Quante altre volte se lo sarebbe dovuto ripetere, prima di convincersene completamente?

Il minotauro, vedendolo così confuso, borbottò un: -sarà meglio che chiami qualcuno– prima di dileguarsi con un lieve inchino.

Edmund decise che il luogo più sicuro per lui, ora, era decisamente sotto le coperte. Così si rannicchiò sul materasso troppo morbido e si tirò la coperta sin sopra i capelli.

E no, non voleva vedere proprio nessuno in quel momento.

Voleva solo tornare nella sua stanza a Londra, con Peter che russava nel letto di fianco e Lucy che entrava furtivamente cercando conforto dopo qualche incubo.

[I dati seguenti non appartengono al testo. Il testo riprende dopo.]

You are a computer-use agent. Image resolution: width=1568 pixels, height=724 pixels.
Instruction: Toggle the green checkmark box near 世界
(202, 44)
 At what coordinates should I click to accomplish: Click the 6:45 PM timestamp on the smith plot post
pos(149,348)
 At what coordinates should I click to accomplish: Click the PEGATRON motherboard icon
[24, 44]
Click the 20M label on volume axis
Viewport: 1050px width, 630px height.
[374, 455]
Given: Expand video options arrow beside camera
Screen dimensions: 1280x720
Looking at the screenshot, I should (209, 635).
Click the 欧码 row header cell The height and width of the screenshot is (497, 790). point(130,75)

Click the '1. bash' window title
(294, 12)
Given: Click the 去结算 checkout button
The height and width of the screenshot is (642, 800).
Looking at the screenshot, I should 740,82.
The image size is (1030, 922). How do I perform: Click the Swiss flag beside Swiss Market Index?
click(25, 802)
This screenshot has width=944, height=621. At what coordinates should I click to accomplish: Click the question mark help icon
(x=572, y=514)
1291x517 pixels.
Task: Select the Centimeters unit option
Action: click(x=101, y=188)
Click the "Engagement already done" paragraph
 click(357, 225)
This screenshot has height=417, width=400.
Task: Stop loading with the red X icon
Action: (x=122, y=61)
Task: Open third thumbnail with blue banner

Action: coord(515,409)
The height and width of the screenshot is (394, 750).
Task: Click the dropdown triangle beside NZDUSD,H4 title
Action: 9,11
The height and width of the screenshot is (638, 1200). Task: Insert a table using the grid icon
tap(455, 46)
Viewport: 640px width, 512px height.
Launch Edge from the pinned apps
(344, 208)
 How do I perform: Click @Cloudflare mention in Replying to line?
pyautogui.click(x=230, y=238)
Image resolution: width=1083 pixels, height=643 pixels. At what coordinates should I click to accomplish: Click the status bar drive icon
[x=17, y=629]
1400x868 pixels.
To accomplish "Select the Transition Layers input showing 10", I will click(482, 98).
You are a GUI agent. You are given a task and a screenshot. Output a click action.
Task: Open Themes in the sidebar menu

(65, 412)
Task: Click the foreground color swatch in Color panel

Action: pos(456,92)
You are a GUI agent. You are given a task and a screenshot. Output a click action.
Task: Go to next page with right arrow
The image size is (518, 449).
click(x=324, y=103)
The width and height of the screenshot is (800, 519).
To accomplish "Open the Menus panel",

E magari sarebbe arrivata anche Susan –lo sapevano tutti che aveva il sonno leggero- e si sarebbero trovati tutti e quattro seduti sul pavimento a leggere qualche libro o a raccontarsi barzellette. E il mattino dopo, la mamma li avrebbe trovati addormentati qua e là –Susan abbandonata sul tappeto, Edmund appoggiato al letto e la piccola Lu in braccio a Peter -

Il respiro di Edmund tremò, quando venne riscosso dai suoi pensieri dalla porta che si aprì cigolando. La stanza si fece improvvisamente più fredda, non appena lei fece un passo in avanti, il che aveva dell’incredibile. Sentì il sangue ghiacciarsi nelle vene, e strinse gli occhi nel sentire il proprio nome sibilato freddamente.

-Edmund–

Fu come fare un salto nel passato.

Un tuffo in una piscina ghiacciata.

Inutile non provare a tremare, a questo punto. Poteva sempre mentire a se stesso, dicendo che era colpa del gelo che sembrava aleggiare nella camera.

In parte era vero...

 

Voglio tornare a casa, voglio tornare a casa... Ti prego, fammi tornare a casa...

 

Deglutì, quando la sentì avvicinarsi.

- Che cosa c’è, Edmund?–

Era lì, in piedi al bordo del letto.

-Hai freddo?– domandò, quasi con scherno, poggiando la mano ghiacciata sulla coperta, in corrispondenza della sua testa.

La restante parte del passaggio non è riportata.